С Александром Зиновьевичем Берманом я играл пьесу Мрожека на двух актеров «Контракт». Там одинокий старик заказывает свое убийство, и вот между ним и молодым киллером возникает какой-то сердечный человеческий диалог, мотивирующий жить дальше. Глубокая психологическая история. Работа в дуэте с мастером была для меня очень ценной и волнующей. Помню, страшно волновался, когда в «Царе Федоре» выходил буквально на три слова в сцене с Венгером-Годуновым. Сказать надо было: «По твоему боярскому указу Василь Иваныч Шуйский приведен». И вот слово «приведен» напрочь выскочило из головы, пауза так и зависла, Шуйский просто вышел. Я был в страшном смятении, думал, уволят к чертям собачьим. Обошлось. Перед Венгером я благоговел. Сразу, как пришел, они с Егуновым замутили какой-то самостийный водевиль «Наши жены пропали». Какая-то анекдотическая история из царских времен. Денис Мацуев музыку сочинил, привел небольшой оркестрик, сам им дирижировал. Мы все пели, танцевали. Мы с Ольгой Шмидгаль лихо играли дуэт. Это была вольная импровизационная авантюра, мы ее показывали где-то «на вынос», такой свободный выплеск актерского дурачества.
В первой постановке «Поминальной молитвы» я играл русского парня Федора, внимательно наблюдал за игрой Венгера-Тевье из-за кулис. Все пытался понять, как он это делает, как творит эту поразительную магию, которая завораживает зал. У некоторых артистов считываются понятные приемы и «фокусы». У Венгера, и в роли еврейского молочника, и в других, я никогда не мог докопаться до «изнанки», загадка оставалась загадкой. Потом, когда мне наш главный режиссер Геннадий Шапошников предложил играть Тевье в новой версии спектакля, я решился только потому, что все нюансировки Венгера были во мне отпечатаны чуть ли не на клеточном уровне: я помнил каждый жест, каждый вздох мастера в этом образе.
- Вы еще гораздо раньше сыграли Абрама Шварца в «Матросской тишине».

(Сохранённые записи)
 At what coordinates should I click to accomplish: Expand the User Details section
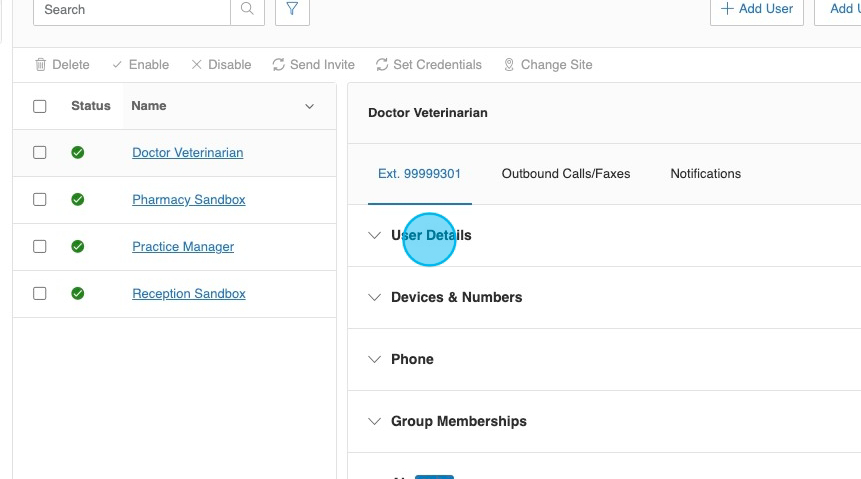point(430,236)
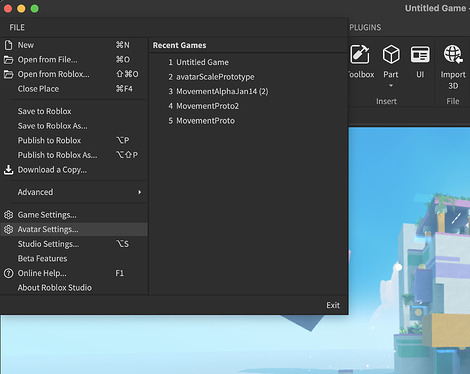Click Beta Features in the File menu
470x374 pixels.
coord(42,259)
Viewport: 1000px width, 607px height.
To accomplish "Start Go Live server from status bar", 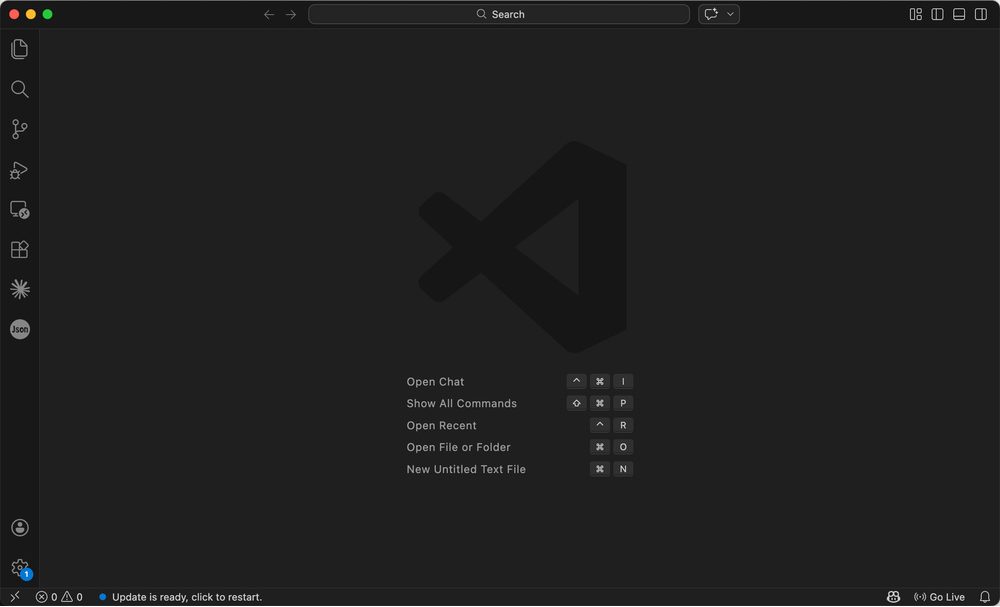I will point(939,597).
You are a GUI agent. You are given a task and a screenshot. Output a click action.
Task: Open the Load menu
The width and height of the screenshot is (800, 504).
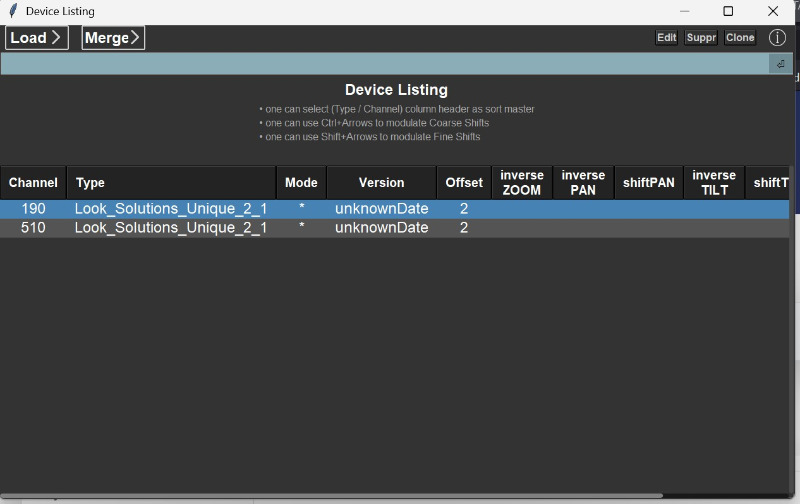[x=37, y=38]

ЗАДАНИЕ A
Кто, согласно отрывку, сочинил музыку к водевилю «Наши жены пропали»?
ЗАДАНИЕ B
Повторите из отрывка всё, начиная со слов «В первой постановке» и вплоть до слов «в этом образе.».
Эти записи взяты из другого источника.

ПИСЬМЕННЫЙ ОТВЕТ A
Музыку сочинил Денис Мацуев.

ПИСЬМЕННЫЙ ОТВЕТ B
В первой постановке «Поминальной молитвы» я играл русского парня Федора, внимательно наблюдал за игрой Венгера-Тевье из-за кулис. Все пытался понять, как он это делает, как творит эту поразительную магию, которая завораживает зал. У некоторых артистов считываются понятные приемы и «фокусы». У Венгера, и в роли еврейского молочника, и в других, я никогда не мог докопаться до «изнанки», загадка оставалась загадкой. Потом, когда мне наш главный режиссер Геннадий Шапошников предложил играть Тевье в новой версии спектакля, я решился только потому, что все нюансировки Венгера были во мне отпечатаны чуть ли не на клеточном уровне: я помнил каждый жест, каждый вздох мастера в этом образе.